Extraction Form (systematic review)
Goal: create a consistent, analysis-ready extraction table that is directly grounded in the protocol.
Inputs
Required:
-
papers/screening_log.csv
-
output/PROTOCOL.md
Optional:
- papers/paper_notes.jsonl (if you already have structured notes)
Outputs
- papers/extraction_table.csv
Workflow
Determine the included set
-
From papers/screening_log.csv , collect all rows with decision=include .
Build/confirm the schema
-
Use the extraction schema defined in output/PROTOCOL.md .
-
If the protocol does not define fields yet, stop and update output/PROTOCOL.md first.

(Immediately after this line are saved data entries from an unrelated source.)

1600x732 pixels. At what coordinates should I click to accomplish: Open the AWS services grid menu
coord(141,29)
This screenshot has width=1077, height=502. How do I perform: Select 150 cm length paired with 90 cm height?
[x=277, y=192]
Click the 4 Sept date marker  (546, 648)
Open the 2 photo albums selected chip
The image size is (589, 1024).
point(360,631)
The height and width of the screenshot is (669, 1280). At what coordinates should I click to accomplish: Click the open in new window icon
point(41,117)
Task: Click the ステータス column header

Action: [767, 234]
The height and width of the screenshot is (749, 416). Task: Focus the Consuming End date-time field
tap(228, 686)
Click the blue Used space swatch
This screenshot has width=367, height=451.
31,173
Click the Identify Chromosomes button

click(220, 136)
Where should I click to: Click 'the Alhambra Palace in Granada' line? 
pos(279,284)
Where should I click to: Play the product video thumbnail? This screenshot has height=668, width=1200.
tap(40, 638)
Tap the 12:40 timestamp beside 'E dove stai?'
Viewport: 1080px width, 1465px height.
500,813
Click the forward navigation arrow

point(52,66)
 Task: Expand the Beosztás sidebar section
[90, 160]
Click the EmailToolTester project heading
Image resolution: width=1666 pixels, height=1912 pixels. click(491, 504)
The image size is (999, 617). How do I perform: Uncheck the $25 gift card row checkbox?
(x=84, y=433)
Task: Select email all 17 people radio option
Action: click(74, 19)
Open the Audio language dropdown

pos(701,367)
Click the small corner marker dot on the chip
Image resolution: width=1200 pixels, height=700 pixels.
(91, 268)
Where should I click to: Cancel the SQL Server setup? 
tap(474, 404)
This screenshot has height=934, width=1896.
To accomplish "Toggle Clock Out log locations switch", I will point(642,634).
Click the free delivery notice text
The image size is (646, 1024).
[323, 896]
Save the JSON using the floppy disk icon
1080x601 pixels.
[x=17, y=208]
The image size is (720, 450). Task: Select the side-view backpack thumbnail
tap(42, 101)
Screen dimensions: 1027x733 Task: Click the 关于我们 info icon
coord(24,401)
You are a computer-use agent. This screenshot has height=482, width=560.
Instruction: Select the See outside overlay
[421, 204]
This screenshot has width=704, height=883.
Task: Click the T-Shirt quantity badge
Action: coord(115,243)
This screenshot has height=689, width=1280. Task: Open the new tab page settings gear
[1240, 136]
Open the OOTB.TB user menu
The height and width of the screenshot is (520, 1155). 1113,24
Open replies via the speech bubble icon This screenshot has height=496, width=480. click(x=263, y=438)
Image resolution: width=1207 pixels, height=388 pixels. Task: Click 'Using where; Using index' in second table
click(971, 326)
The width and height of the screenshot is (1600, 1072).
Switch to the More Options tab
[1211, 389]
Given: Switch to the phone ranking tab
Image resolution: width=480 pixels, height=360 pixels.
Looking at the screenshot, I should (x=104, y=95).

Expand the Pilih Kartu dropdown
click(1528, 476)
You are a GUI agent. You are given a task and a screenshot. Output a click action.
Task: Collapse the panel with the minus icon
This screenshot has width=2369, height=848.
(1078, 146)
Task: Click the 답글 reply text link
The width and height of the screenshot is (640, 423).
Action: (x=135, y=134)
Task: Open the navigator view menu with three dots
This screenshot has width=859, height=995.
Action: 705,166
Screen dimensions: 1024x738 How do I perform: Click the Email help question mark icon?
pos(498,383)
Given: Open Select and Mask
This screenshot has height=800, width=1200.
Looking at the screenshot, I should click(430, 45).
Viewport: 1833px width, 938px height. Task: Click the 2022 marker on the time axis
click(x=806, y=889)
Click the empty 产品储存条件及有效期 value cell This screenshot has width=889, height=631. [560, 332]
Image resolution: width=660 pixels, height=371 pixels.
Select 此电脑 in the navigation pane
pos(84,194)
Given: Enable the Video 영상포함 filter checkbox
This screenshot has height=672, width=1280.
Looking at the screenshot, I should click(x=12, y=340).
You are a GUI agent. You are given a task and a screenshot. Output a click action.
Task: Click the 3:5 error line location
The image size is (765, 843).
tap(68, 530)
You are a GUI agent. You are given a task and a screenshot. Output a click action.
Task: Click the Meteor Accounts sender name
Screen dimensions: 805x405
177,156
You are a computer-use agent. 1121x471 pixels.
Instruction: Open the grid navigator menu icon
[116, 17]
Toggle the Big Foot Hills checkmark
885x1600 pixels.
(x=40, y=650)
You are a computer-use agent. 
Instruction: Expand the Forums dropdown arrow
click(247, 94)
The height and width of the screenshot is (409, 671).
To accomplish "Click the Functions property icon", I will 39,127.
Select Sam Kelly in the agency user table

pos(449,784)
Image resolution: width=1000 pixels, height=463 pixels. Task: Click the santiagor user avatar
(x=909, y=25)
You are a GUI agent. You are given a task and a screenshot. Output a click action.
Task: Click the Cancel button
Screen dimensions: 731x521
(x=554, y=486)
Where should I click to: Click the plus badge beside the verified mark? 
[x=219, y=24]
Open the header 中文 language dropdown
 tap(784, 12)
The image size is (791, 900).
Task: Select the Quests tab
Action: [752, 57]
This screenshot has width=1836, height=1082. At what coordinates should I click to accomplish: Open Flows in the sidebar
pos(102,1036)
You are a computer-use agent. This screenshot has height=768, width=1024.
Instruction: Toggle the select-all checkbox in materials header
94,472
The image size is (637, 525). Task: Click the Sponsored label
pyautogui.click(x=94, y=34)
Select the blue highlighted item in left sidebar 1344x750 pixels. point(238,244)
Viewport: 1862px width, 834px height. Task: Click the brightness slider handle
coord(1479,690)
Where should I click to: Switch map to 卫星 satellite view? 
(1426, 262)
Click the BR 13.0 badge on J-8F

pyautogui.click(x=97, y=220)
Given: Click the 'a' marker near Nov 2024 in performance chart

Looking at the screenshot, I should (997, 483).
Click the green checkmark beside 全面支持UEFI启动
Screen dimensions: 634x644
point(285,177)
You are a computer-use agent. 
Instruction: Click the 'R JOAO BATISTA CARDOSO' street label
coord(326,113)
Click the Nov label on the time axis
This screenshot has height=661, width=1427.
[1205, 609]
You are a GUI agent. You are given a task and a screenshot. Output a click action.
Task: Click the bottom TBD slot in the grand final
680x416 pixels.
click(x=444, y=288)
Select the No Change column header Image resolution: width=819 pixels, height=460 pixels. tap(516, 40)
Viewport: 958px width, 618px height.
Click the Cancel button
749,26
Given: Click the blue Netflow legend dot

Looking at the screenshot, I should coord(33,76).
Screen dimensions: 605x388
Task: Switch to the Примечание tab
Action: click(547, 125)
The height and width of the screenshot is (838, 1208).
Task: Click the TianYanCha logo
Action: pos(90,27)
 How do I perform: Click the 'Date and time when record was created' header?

Populate papers/extraction_table.csv
-
One row per included paper.
-
If papers/paper_notes.jsonl exists, use it as a structured source for values/provenance (but keep the table schema governed by output/PROTOCOL.md ).
-
Always include provenance columns:
-
paper_id , title , year , url
-
For each protocol-defined field:
-
fill concrete values (units explicit)
-
use an explicit sentinel for unknowns (recommended: empty cell + notes )
Keep it auditable
-
If a value is inferred (not directly stated), mark it in a notes column.
-
Do not write synthesis; only extraction.
Quick QA
-
Ensure 1:1 coverage: included papers == extraction rows.
-
Spot-check a few rows against the paper text/notes.
Definition of Done
-
papers/extraction_table.csv exists.
-
Every included paper from papers/screening_log.csv has exactly one extraction row.
-
Column meanings match output/PROTOCOL.md (no ad-hoc columns without updating the protocol).
Troubleshooting
Issue: the protocol does not specify extraction fields
Fix:
- Update output/PROTOCOL.md (extraction schema section) and re-run extraction.
Issue: extraction table mixes narrative text with fields
Fix:
- Move narrative into a notes column and keep the rest as atomic values (numbers/enums/short strings).